How Speech Input Is Processed #
The STT flow is strictly ordered:
- user presses the microphone button
- browser records audio
- audio is sent to the transcription API
- text is returned
- text is processed by the chatbot
Triggers, workflows, moderation, and validation apply after transcription.
Speech-to-Text and Chatbot Workflows #
Speech-to-Text does not change:
- trigger evaluation
- conditional workflows
- hardcoded messages
- appended system prompts
- conversation termination rules
Voice input is treated exactly like typed input once transcribed.
Using STT in Real-Time Chatbots #
In real-time chatbots:
- voice input is captured continuously or per message
- transcription happens immediately
- responses may be spoken back via Text-to-Speech
- latency depends on provider speed
This enables fully voice-driven conversations.

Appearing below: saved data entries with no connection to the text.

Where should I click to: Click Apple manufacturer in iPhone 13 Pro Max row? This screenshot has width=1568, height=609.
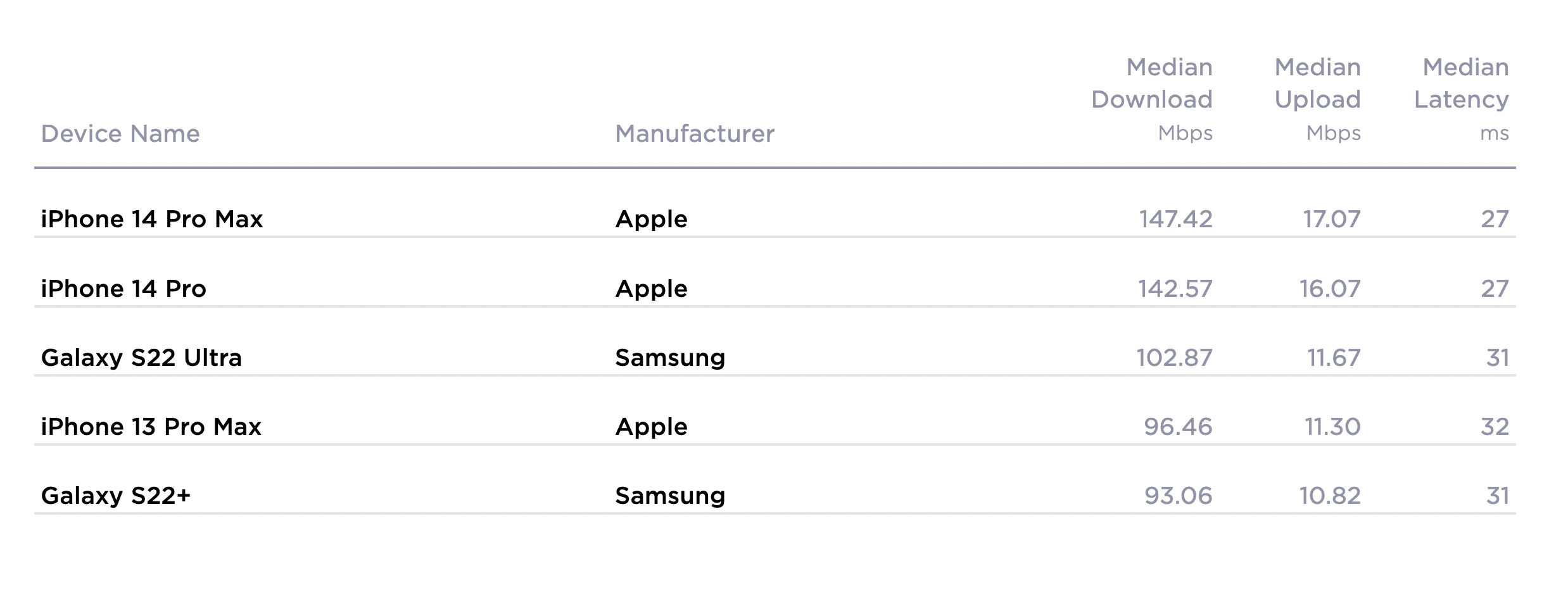651,427
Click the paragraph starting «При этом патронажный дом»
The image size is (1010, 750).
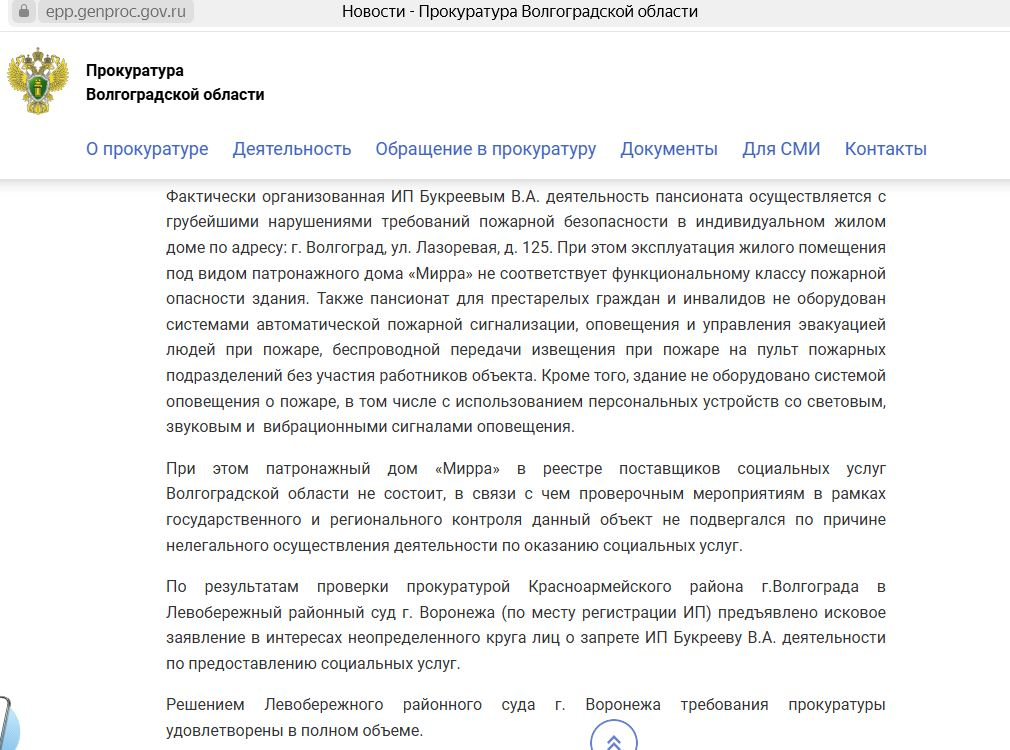(x=526, y=507)
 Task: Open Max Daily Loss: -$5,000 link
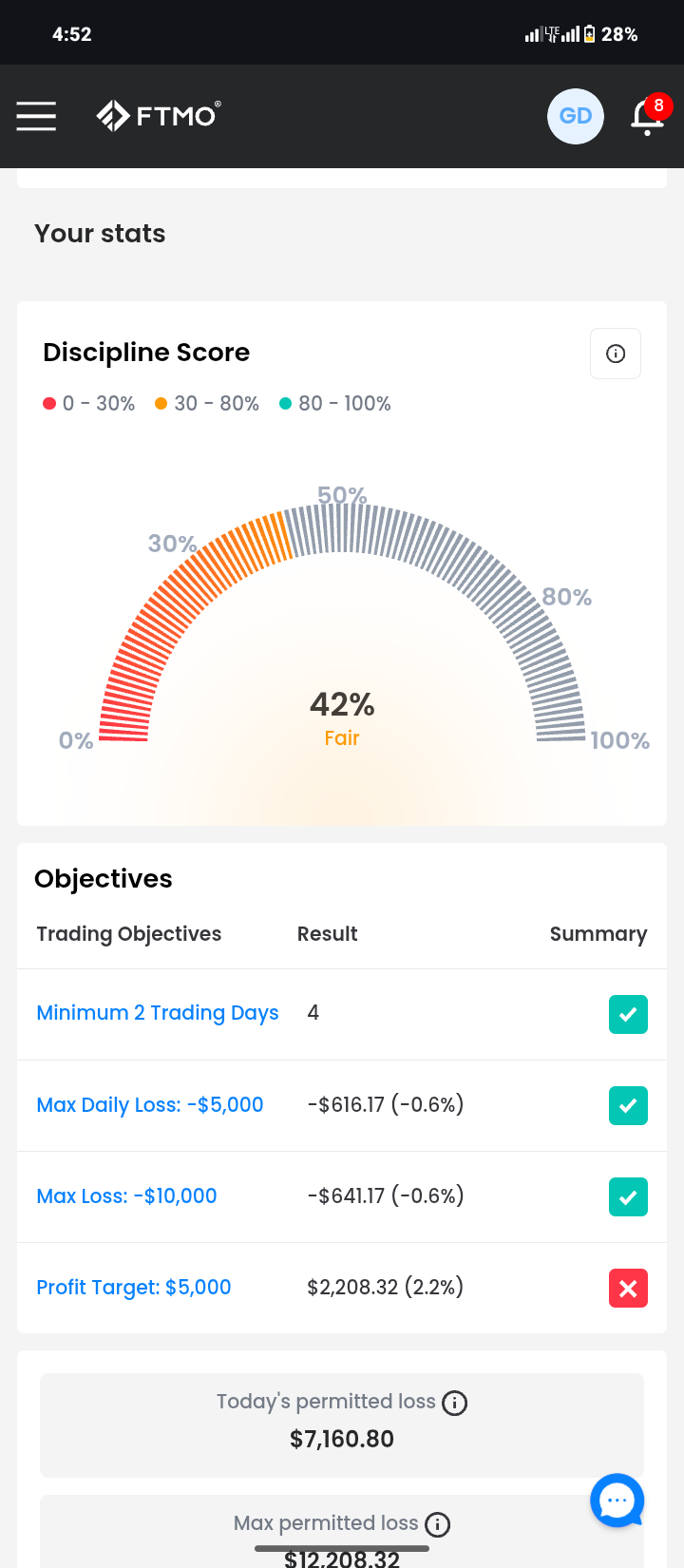[150, 1104]
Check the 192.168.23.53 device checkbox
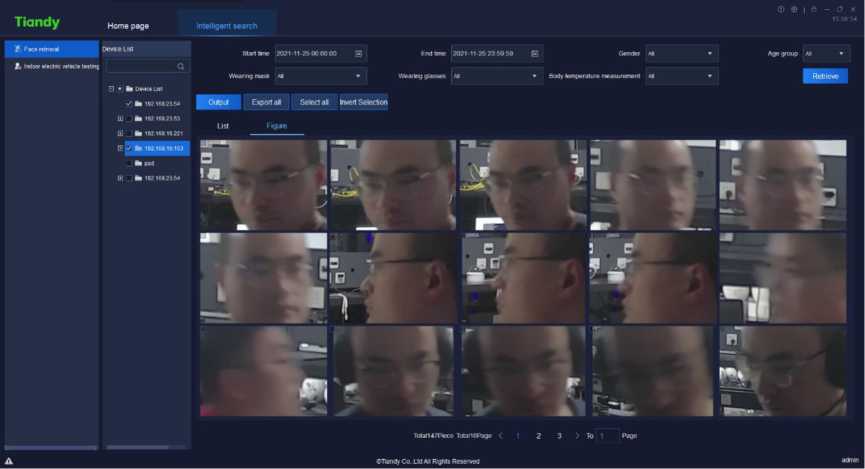This screenshot has width=865, height=469. coord(128,118)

Moderation and Validation After Transcription #
All moderation and validation rules apply to the transcribed text, not the audio.
This includes:
- content moderation
- prompt injection protection
- keyword triggers
- validation logic
Speech does not bypass safety layers.
Accuracy Considerations #
Speech-to-Text accuracy depends on:
- microphone quality
- background noise
- speaker clarity
- language support
- provider model quality
For best results:
- encourage short utterances
- avoid noisy environments
- use supported languages
STT is probabilistic, not perfect.
Language Handling #
Speech-to-Text supports multiple languages depending on the provider.
If language detection is enabled:
- the model detects the spoken language automatically
If not:
- language must be predefined
Mismatch between spoken language and model settings reduces accuracy.
Performance and Cost #
Speech-to-Text:
- adds an extra API call per voice input
- introduces slight latency
- increases cost per interaction
For high-traffic chatbots, STT should be enabled selectively.
What Speech-to-Text Does Not Do #
Speech-to-Text does not:
- change AI reasoning
- store audio permanently
- record conversations silently
- bypass consent
- replace text input
- improve chatbot intelligence
It converts speech to text, nothing more.
Common Mistakes #
- enabling STT without providing text fallback
- ignoring microphone permission UX
- using long, complex voice prompts
- assuming perfect transcription
- skipping moderation after transcription
Voice input still needs structure.
Best Practices #
Use Speech-to-Text where voice adds real value: real-time chatbots, accessibility use cases, hands-free environments, and conversational assistants. Keep voice interactions concise, always provide text fallback, and test transcription quality before deploying at scale.
Summary #
Speech-to-Text setup in Aimogen enables chatbot users to speak instead of typing, converting voice input into text before it enters the chatbot logic. Configured per chatbot and powered by supported AI transcription providers, STT integrates seamlessly with triggers, workflows, moderation, and validation. When used intentionally, it unlocks natural voice interaction without compromising control, safety, or predictability.